__What this exercise asks__
- 1) List every proper name of a person, organization, event, or place that appears in the cybersecurity myths article.
- 2) Transcribe the cybersecurity myths article word for word, everything from "It's Time to" down to "2022 in Chicago.".
- 3) According to the cybersecurity myths article, what is James Stanger's role at CompTIA?

__Extract provided__
It's Time to Bust Some Cybersecurity Myths and ‘Mythconceptions’

Security “Mythconceptions” and Today’s Solution Provider James Stanger

There’s a lot of myths or “mythconceptions” around cybersecurity that can be harmful to you or your customers’ businesses. Knowing what’s real—and what isn’t—is an important component of an MSP’s cyber resilience and ultimate success, according to James Stanger, CompTIA’s chief technology evangelist during a session at ChannelCon 2022 in Chicago.

“When it comes to cybersecurity and emerging technologies, the IT world appears to be haunted by quite a few myths. This is to be expected, really,” Stanger said. “Technologies change so quickly. It is often useful to use ‘enabling narratives’ to keep moving forward and contextualize the constant change. But, sometimes, these narratives get in the way of progress, especially if they remain unexamined, and if everyone is using conflicting approaches. As a result, these enabling narratives can quickly become clichés, and the equivalent of educational ‘deep fakes.’”

(Data on locating visible targets)
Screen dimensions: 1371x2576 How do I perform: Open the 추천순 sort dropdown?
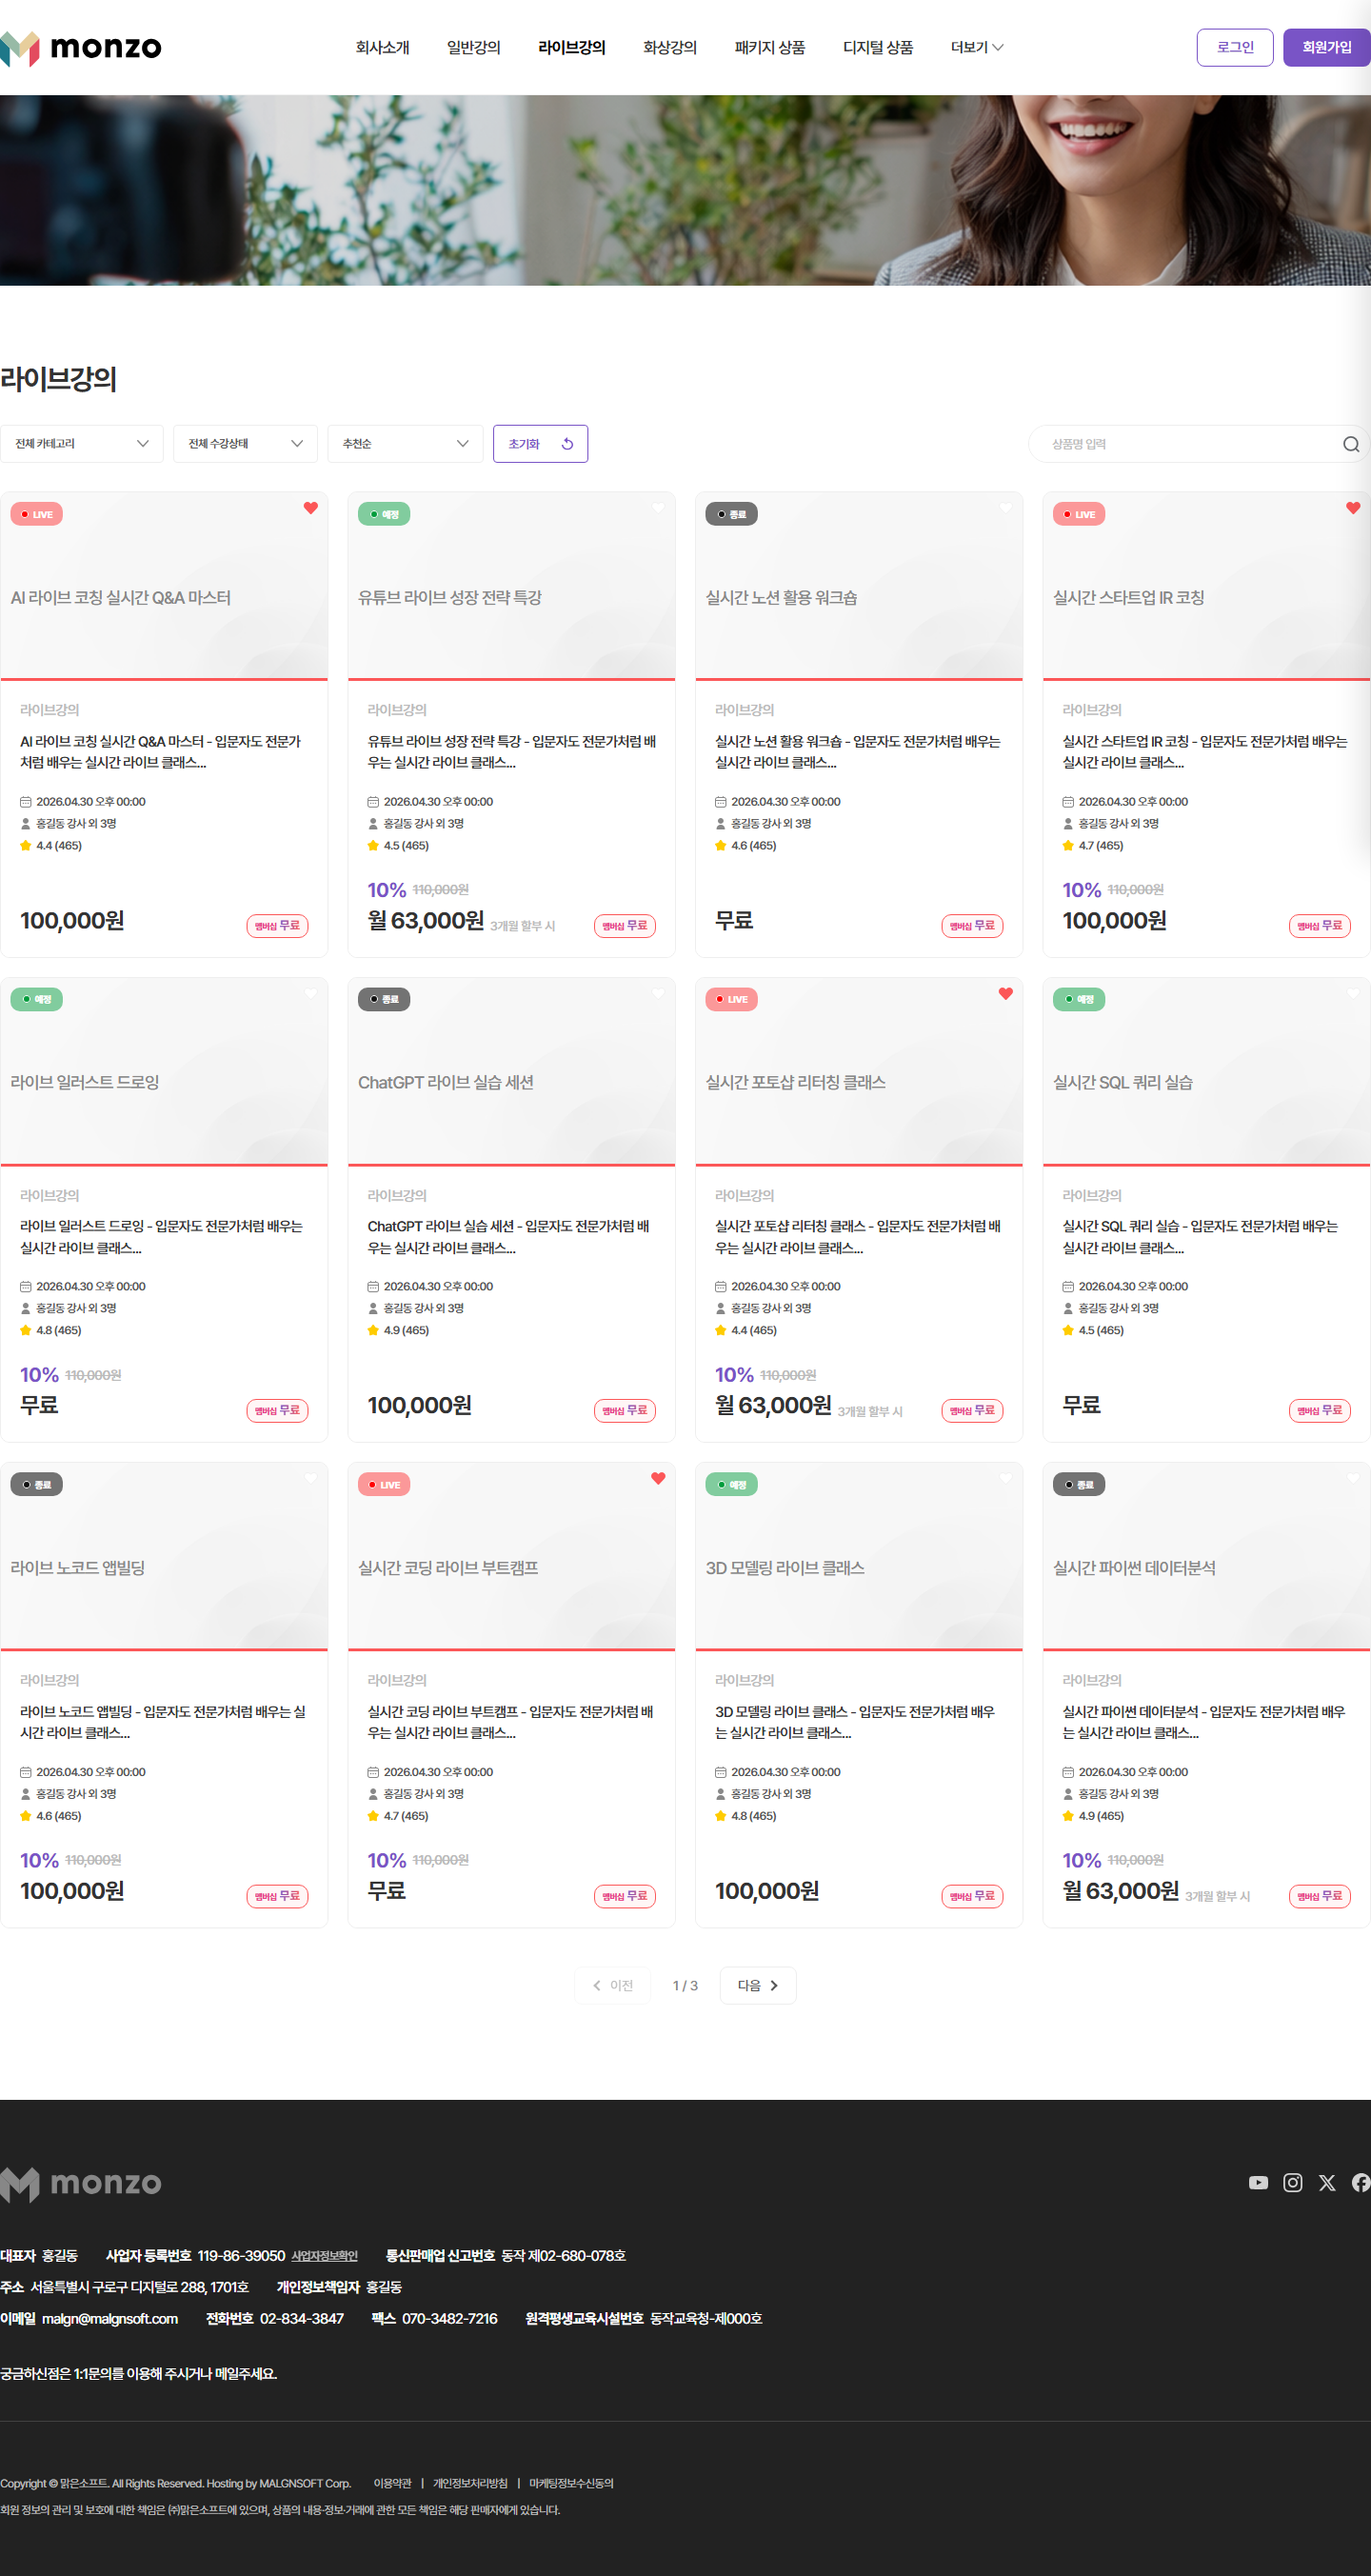pyautogui.click(x=405, y=444)
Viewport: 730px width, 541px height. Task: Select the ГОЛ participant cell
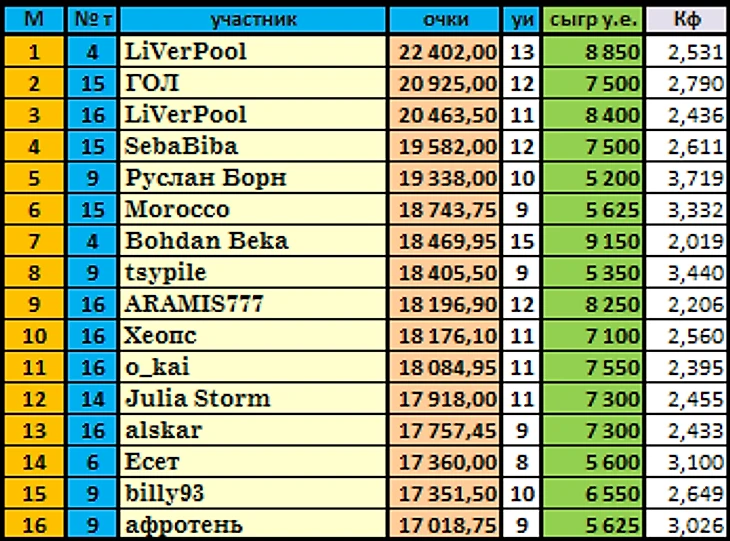253,83
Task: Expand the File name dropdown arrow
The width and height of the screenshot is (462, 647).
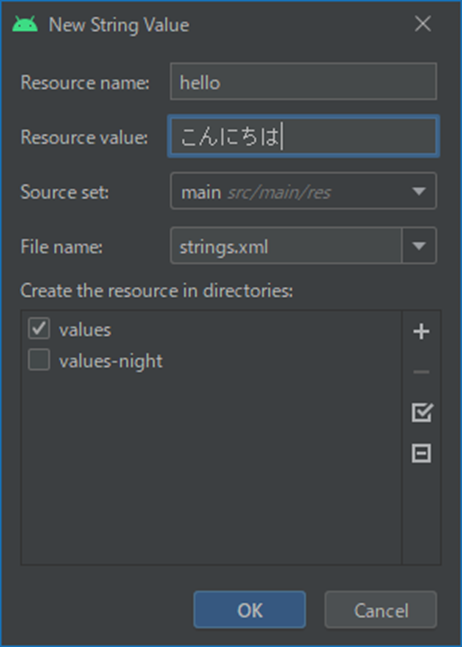Action: [x=419, y=246]
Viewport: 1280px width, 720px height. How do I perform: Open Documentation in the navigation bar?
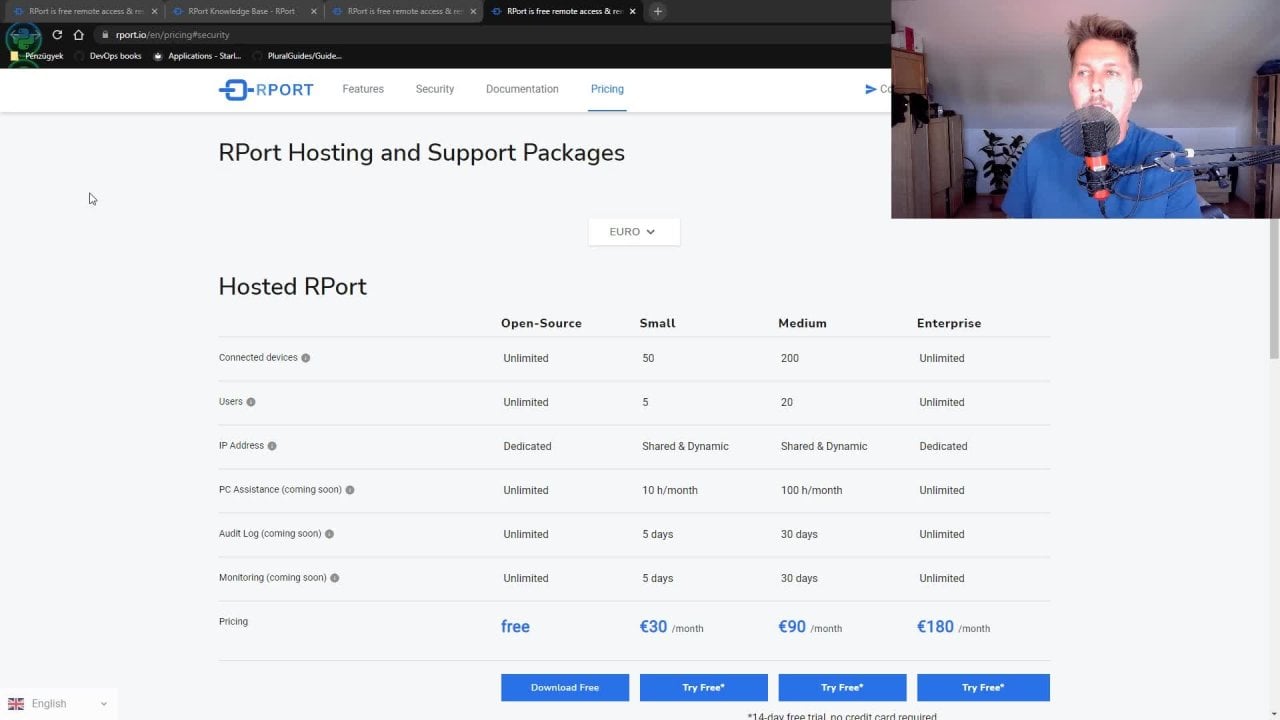522,89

__Answers per task__
- 1) James Stanger, CompTIA, ChannelCon 2022, Chicago

- 2)
It's Time to Bust Some Cybersecurity Myths and ‘Mythconceptions’

Security “Mythconceptions” and Today’s Solution Provider James Stanger

There’s a lot of myths or “mythconceptions” around cybersecurity that can be harmful to you or your customers’ businesses. Knowing what’s real—and what isn’t—is an important component of an MSP’s cyber resilience and ultimate success, according to James Stanger, CompTIA’s chief technology evangelist during a session at ChannelCon 2022 in Chicago.

- 3) Chief technology evangelist